TO DO
a) Copy out the part of the Quincy letter below that opens with the words containing "Quincy, Feb. 5." and closes with "else can justify.".
b) For each statement, say whether the Quincy letter below agrees with it, answering yes or no and quoting the letter's deciding words exactly. (i) The writer calls the narrative of the poem historical. (ii) The poem begins by describing a battle between Charles V. and John, Elector of Saxony. (iii) The writer kept a second copy of the enclosed part of the poem.

SOURCE EXCERPT
---
Quincy, Feb. 5. 1820.
The universal character of your regard for our national literature, your experience, learning, & talents have constituted in your person a high court of appeal. I am very far from having forgotten, that you were pleased to honor some literary efforts of mine, at an earlier date, with expressions of regard; & these considerations induce me to take a liberty, which little else can justify.
I enclose you the first part of a poem, & should be happy to hear from you whether I had better finish it or commit it to the flames. The narrative of this poem is wholly imaginary, & little or nothing of this narrative can be learned from this portion of the performance. The incidents for its embellishment are, however, historical facts—The very commencement is a description of the battle or a part of it between Charles V. & John, Elector of Saxony. In this battle I suppose two individuals to be engaged, whose affairs, however interesting a story may be made of them, are below the dignity of history. These personages of course I claim for my own use, &, slipping off with them in to the region of fiction, lay the foundation of my tale. I take it for granted, that they have seen & heard much in their time, & will of course <
& will> very easily furnish me with all the incidents & information which my poem can require. I would say more upon this subject, which is very naturally interesting to me, but I am unwilling to trespass on your eyesight. I have no other copy than the one enclosed.
---
RECORDS

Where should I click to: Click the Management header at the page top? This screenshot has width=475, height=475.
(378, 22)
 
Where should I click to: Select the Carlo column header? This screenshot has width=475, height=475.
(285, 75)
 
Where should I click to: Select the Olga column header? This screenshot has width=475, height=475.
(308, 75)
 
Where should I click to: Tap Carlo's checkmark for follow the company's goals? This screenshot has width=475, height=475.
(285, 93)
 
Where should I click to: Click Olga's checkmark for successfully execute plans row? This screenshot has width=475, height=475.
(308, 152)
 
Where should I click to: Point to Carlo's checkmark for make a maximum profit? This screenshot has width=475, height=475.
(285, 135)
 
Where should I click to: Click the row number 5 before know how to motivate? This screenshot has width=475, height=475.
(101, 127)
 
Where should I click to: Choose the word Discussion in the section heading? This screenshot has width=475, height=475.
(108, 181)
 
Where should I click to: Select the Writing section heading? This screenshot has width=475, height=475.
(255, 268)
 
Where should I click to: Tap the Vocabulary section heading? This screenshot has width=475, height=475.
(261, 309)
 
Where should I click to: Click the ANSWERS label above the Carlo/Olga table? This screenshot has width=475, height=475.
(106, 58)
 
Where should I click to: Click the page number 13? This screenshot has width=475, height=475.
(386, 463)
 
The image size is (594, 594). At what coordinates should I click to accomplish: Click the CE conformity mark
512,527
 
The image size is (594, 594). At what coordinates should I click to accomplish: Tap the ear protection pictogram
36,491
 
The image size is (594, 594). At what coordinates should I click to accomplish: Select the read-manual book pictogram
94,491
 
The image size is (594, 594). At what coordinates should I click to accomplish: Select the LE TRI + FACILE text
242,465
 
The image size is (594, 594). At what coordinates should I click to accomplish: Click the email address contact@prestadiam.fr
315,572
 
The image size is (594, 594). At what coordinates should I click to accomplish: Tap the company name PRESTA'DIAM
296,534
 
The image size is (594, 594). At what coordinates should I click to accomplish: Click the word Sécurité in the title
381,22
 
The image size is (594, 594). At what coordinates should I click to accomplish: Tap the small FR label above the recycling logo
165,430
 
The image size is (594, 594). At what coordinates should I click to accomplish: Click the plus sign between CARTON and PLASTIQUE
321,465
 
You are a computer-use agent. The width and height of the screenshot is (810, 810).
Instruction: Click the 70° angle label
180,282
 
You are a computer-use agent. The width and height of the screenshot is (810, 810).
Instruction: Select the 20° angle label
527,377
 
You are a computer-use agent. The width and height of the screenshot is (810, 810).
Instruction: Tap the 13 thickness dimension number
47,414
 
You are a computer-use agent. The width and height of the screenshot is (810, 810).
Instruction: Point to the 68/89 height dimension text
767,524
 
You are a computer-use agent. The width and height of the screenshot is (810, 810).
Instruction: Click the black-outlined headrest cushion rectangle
---
SOLUTIONS BY TASK
a)
Quincy, Feb. 5. 1820.
The universal character of your regard for our national literature, your experience, learning, & talents have constituted in your person a high court of appeal. I am very far from having forgotten, that you were pleased to honor some literary efforts of mine, at an earlier date, with expressions of regard; & these considerations induce me to take a liberty, which little else can justify.

b)
(i) No: "The narrative of this poem is wholly imaginary"
(ii) Yes: "The very commencement is a description of the battle or a part of it between Charles V. & John, Elector of Saxony."
(iii) No: "I have no other copy than the one enclosed."